START Material shown

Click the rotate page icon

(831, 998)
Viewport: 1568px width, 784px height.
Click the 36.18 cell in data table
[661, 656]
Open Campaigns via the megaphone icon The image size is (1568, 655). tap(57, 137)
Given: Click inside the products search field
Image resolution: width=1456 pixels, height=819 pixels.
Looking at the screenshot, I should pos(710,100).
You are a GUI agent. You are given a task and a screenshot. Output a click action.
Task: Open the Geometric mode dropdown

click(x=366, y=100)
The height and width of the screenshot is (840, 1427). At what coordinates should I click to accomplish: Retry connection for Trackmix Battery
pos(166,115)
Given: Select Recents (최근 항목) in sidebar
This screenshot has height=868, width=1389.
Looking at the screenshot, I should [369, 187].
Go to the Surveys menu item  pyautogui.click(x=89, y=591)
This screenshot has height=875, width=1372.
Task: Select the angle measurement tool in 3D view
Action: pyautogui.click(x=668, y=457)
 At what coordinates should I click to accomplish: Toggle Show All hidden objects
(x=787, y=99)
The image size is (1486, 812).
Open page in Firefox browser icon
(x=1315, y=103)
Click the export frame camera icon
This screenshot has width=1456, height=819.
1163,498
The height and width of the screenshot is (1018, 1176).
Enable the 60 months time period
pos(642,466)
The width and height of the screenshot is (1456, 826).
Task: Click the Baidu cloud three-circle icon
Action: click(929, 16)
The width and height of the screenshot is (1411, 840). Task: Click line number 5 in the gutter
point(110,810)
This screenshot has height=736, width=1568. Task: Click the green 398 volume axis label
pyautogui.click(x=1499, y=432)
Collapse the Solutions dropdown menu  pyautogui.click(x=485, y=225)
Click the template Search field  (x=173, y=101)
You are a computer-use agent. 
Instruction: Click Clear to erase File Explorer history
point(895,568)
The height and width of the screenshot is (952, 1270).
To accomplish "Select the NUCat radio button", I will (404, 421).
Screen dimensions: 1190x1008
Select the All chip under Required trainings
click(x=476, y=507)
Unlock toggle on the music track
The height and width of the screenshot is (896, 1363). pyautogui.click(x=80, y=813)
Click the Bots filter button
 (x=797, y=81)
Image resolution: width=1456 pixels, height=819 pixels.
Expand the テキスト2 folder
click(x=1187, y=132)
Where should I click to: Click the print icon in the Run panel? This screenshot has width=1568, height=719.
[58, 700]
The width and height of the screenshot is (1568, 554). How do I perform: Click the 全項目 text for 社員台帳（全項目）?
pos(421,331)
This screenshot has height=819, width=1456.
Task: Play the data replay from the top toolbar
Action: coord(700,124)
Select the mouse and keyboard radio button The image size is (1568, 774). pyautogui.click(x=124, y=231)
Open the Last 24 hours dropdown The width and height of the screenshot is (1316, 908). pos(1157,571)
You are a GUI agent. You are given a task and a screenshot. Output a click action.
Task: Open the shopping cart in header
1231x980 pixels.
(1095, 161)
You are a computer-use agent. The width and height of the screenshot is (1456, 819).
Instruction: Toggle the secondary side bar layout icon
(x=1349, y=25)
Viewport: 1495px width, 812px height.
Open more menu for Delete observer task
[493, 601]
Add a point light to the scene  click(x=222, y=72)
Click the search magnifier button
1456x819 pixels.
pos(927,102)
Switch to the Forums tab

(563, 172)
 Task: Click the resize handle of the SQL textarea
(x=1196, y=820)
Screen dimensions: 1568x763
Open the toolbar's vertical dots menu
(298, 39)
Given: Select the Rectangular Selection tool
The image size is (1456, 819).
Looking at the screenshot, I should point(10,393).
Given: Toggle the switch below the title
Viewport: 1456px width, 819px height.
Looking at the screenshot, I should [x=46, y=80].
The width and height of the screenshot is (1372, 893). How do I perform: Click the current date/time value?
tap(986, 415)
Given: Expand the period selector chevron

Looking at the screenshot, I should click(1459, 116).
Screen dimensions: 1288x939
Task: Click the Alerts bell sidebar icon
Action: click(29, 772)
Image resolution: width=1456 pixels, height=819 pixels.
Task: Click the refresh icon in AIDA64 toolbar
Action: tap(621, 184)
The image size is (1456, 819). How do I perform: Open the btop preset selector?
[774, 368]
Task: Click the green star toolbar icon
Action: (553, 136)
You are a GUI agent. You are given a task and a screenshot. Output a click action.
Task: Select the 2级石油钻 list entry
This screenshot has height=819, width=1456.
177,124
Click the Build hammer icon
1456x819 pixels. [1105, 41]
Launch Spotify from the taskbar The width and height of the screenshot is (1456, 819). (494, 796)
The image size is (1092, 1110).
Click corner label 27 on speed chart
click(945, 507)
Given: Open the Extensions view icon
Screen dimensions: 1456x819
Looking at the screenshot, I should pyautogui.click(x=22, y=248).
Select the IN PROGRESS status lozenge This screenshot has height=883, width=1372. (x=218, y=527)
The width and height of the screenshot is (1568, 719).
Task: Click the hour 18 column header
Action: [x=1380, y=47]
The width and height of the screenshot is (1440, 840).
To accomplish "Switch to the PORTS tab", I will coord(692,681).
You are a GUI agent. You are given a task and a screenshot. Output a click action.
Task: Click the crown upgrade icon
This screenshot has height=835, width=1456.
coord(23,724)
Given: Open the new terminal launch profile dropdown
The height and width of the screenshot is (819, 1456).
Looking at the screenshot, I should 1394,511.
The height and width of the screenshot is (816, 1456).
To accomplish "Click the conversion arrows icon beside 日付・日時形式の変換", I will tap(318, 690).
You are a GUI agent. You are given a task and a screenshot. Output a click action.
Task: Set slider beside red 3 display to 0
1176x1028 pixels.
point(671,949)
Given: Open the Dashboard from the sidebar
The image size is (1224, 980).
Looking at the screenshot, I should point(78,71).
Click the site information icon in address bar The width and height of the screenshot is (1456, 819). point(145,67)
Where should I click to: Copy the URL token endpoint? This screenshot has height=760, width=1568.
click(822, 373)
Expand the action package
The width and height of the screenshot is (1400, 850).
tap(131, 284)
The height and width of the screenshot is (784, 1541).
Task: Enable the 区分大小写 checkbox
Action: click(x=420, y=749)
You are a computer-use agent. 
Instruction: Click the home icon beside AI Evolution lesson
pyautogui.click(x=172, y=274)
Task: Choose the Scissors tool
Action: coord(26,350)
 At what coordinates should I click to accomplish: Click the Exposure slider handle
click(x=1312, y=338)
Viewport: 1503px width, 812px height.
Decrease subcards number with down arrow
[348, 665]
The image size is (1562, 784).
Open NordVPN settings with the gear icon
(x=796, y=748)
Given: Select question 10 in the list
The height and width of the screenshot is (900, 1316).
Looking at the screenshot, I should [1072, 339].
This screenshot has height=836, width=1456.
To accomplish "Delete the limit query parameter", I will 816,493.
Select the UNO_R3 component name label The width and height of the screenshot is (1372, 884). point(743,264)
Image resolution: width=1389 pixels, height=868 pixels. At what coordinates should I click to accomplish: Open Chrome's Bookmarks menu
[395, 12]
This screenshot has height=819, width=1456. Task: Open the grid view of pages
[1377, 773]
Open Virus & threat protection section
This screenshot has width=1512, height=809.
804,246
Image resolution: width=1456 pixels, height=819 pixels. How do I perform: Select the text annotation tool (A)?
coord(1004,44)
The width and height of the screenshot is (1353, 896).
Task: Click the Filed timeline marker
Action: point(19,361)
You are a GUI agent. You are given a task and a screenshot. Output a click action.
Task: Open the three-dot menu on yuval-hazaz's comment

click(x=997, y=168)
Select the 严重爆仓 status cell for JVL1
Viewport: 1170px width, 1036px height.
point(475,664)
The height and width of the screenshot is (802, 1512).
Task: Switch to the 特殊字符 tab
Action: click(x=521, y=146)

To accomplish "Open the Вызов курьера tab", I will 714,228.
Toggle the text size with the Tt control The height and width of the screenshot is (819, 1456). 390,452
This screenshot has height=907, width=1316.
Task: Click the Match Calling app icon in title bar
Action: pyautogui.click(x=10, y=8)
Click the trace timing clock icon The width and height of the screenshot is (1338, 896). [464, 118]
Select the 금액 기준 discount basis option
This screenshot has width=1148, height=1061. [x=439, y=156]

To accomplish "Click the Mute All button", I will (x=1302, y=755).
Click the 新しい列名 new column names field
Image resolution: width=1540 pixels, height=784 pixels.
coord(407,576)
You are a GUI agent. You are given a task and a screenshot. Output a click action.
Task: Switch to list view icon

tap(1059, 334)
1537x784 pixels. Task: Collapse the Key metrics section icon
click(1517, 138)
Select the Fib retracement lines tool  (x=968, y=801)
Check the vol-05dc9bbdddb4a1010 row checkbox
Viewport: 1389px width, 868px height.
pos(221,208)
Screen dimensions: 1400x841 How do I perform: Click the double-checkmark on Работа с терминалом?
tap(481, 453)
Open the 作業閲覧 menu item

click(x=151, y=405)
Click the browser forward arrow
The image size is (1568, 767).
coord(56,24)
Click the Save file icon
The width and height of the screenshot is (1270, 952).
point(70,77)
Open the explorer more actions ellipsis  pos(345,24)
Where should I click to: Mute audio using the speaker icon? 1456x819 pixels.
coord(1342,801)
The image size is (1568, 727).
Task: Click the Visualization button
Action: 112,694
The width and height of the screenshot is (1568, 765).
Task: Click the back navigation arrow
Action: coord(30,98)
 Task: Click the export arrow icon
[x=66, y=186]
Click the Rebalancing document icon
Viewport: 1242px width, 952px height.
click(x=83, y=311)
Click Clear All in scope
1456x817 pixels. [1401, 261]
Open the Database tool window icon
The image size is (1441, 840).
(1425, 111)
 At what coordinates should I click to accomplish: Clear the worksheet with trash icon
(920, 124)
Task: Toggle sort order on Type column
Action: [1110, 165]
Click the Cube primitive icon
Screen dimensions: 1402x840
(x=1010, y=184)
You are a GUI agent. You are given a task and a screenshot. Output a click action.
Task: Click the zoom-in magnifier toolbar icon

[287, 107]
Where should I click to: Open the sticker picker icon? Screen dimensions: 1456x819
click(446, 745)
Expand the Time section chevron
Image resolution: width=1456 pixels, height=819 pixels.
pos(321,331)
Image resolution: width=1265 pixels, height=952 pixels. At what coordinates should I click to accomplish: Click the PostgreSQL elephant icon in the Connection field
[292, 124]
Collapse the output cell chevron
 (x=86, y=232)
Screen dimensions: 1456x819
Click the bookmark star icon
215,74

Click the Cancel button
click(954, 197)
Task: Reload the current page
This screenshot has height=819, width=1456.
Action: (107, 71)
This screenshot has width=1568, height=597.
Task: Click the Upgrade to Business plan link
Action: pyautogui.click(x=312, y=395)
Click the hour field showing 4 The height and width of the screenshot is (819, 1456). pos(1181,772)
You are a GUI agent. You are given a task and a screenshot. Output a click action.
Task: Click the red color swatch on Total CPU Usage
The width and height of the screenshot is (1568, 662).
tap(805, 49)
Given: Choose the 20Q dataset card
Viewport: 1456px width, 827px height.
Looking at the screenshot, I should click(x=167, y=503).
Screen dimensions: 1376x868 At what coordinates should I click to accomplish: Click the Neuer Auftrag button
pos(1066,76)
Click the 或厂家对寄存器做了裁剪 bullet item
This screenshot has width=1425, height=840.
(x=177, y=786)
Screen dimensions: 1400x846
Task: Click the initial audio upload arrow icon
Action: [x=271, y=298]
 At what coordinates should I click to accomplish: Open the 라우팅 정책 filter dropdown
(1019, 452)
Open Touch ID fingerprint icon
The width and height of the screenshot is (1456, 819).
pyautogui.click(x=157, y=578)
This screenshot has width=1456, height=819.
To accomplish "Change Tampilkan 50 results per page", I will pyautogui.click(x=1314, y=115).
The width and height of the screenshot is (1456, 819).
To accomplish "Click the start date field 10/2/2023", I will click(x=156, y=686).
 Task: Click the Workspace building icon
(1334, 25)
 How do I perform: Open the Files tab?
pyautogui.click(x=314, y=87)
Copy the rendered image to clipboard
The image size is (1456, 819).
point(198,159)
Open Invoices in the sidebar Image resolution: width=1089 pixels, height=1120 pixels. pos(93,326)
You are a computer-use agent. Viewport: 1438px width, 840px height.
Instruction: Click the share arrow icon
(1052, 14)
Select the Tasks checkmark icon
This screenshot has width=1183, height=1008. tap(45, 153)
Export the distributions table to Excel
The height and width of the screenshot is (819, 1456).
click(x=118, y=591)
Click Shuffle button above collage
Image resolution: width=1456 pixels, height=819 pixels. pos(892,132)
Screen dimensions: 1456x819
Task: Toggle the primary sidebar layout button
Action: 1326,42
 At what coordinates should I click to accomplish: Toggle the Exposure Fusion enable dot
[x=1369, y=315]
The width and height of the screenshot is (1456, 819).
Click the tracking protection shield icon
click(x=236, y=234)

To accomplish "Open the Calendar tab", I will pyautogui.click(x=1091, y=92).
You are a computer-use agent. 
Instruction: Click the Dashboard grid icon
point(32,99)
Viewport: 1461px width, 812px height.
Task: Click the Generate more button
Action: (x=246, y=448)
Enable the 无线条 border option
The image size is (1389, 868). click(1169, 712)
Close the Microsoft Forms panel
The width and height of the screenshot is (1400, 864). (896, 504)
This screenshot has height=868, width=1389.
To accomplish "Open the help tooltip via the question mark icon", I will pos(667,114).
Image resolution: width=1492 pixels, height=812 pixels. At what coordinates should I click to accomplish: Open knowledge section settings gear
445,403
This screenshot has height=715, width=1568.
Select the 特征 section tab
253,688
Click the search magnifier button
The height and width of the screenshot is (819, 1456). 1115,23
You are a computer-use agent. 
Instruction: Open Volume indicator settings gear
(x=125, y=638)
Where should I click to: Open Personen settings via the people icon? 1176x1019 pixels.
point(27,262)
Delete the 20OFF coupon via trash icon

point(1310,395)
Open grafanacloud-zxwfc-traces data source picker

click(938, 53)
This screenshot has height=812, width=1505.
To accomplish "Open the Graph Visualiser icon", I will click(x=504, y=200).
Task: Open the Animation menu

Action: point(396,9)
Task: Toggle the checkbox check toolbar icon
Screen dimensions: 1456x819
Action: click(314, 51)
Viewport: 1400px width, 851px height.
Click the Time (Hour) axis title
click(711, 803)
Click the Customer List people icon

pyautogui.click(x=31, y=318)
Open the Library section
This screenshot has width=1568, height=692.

END Material shown

**What the task requires**
Word for word, repeat the data from its first line through the line with "Given: Click inside the products search field", including both of those lines and no others.

**Answer to the problem**
Click the rotate page icon

(831, 998)
Viewport: 1568px width, 784px height.
Click the 36.18 cell in data table
[661, 656]
Open Campaigns via the megaphone icon The image size is (1568, 655). tap(57, 137)
Given: Click inside the products search field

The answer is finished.